FPB calls for prompt payment for small firms
BUSINESS leaders are urging big companies to treat small suppliers fairly and pay them on time.
The Knutsford-based Forum for Private Business is attending a meeting today to encourage companies to sign up the government’s prompt payment code.
The FPB claims that only eight of the FTSE 100 companies have signed up to the code, and despite writing to a host of companies in the past year to complain about their treatment of suppliers, it says that not a single one has replied to address these concerns.
Chief executive Phil Orford says: “The problem has not been the initiative itself but the attitude of big businesses towards it.
“Not only are many of these companies failing to acknowledge the principles of better payment practices enshrined in the prompt payment code, they are refusing to account for their actions at all.

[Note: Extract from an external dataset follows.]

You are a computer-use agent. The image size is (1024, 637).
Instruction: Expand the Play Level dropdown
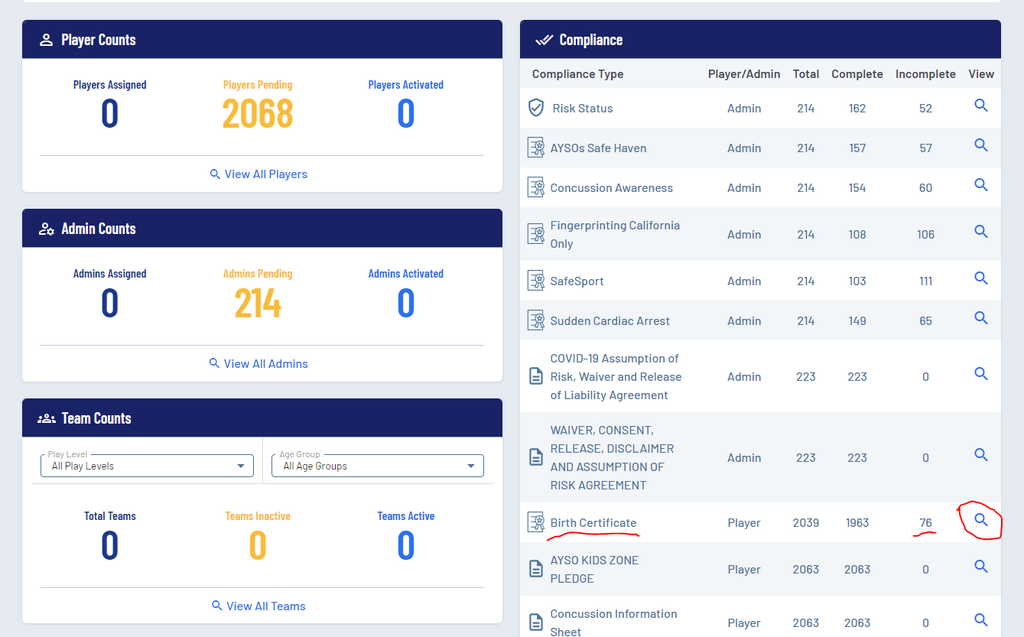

He added: “It is vital that FTSE 100 companies sign up without delay in order to nurture the certainty and stability that is lacking for small businesses.”
Last week, the retailer Argos, which is owned by the FTSE 100 listed Home Retail Group, was the latest company to be entered into the FPB’s hall of shame for squeezing its suppliers .
Last month, the FPB wrote to Terry Duddy, Home Retail Group’s chief executive, inviting him to sign up to the code. To date, no reply has been received.
However, following coverage of Argos’ entry into the hall of shame on the BBC’s Working Lunch, the retailer denied receiving a letter from the FPB, saying: “We have been moving towards standardising our payment terms across our business and we believe that our standard payment terms are now in line with the marketplace.”
Under the Late Payment of Commercial Debts (Interest) Act 1998, small businesses have a Statutory Right to Interest (SRI), meaning they can in theory charge for late payments. However, few take advantage of this or are prepared to speak out publicly out of fears that large companies will simply take their business elsewhere.